Translation Patience, Chick Noir, and More

by
Staff
1.15.16

Every day Poets & Writers Magazine scans the headlines—from publishing reports to academic announcements to literary dispatches—for all the news that creative writers need to know. Here are today's stories:

According to poet Eileen Myles, poetry is alive and well in America. “Poetry always, always, always is a key piece of democracy. It’s like the un-Trump: The poet is the charismatic loser,” she explains to Ana Marie Cox at New York Times Magazine. “Poetry gets better, because it becomes more necessary.” Myles ran for president as a write-in candidate in 1992. When asked if she would consider running again, she replied, “If the voters rose up with a write-in campaign, then of course I would serve.”

In the age of Internet dating and the threat of constant surveillance, there remains a subgenre of less-than-thrilling domestic fiction: chick noir. “The heroines of contemporary chick noir, in contrast to their femme-fatale forerunners, are good girls—they floss daily and bake hot cross buns for Easter.” (Chronicle of Higher Education)

The Morning News has announced the shortlist and judges for the 2016 Tournament of Books. Beginning in March, each weekday a judge will read two books, choose one to advance, and explain his or her decision. This is the twelfth year of the Tournament.

At Guernica, Ann Goldstein—longtime English translator of Italian writer Elena Ferrante’s novels—speaks with translator Katrina Dodson about her experience translating Ferrante’s epic Neapolitan novels versus her other books, the emotional intensity of inhabiting the writer’s characters, and how her work as an editor at the New Yorker has aided her translation work. “Being an editor, someone who works with words, is very good training for being a translator because it trains you to be attentive to words in a very specific, very concrete, very literal way. And I think that’s part of the reason that I have the patience to translate.” Goldstein’s forthcoming Italian to English translation is Jhumpa Lahiri’s In Other Words, which comes out in February from Knopf.

Meanwhile, in the latest issue of Asymptote, award-winning fiction writer Junot Díaz discusses his novels and story collections, working with translators, narrating diaspora, and the relationship between fiction and history. “As a writer, I always feel like I’m talking very intimately to my reader and I tend to assume my reader has a lot of my same knowledge. But of course translation is what writers do, from another perspective. We transmute the world into fiction.”
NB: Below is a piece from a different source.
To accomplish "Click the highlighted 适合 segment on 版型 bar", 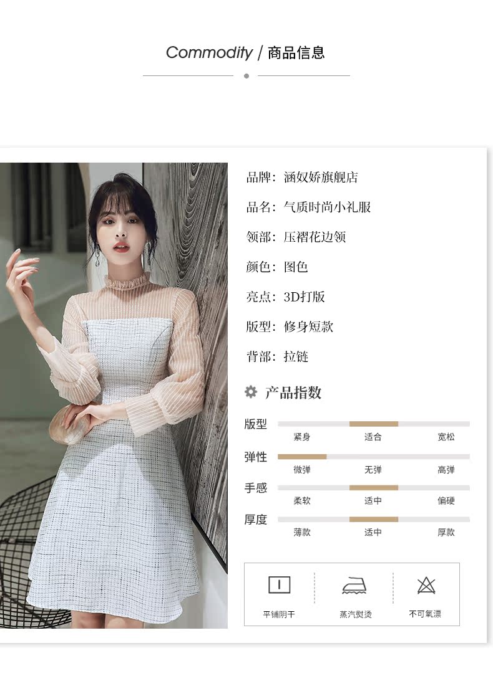I will [373, 424].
Deadline reports that Guillermo del Toro, director of films such as Pan’s Labyrinth and Hellboy, will potentially direct the film adaptation of Scary Stories to Tell in the Dark for CBS Films. The film is based on the international best-selling book series by Alvin Schwartz, first published in 1981, and famously illustrated by artist Stephen Gammell. John August wrote the screenplay.

Over at BOMB, writer Matthew Sharpe interviews National Book Award–winning poet Robin Coste Lewis about the structure and genesis of her debut collection, Voyage of the Sable Venus, which catalogues Western art depicting black female figures from 38,000 BCE to the present. “I tried very deliberately to have absence be the main character in that so-called story. And it’s very important to me that fragmentation be something that’s not only present, but that I also celebrate. I don’t accept the idea of my history as tragic. I refuse that in every way that I possibly can. And in order to do that, I have to embrace and celebrate situations that many people quite understandably renounce.”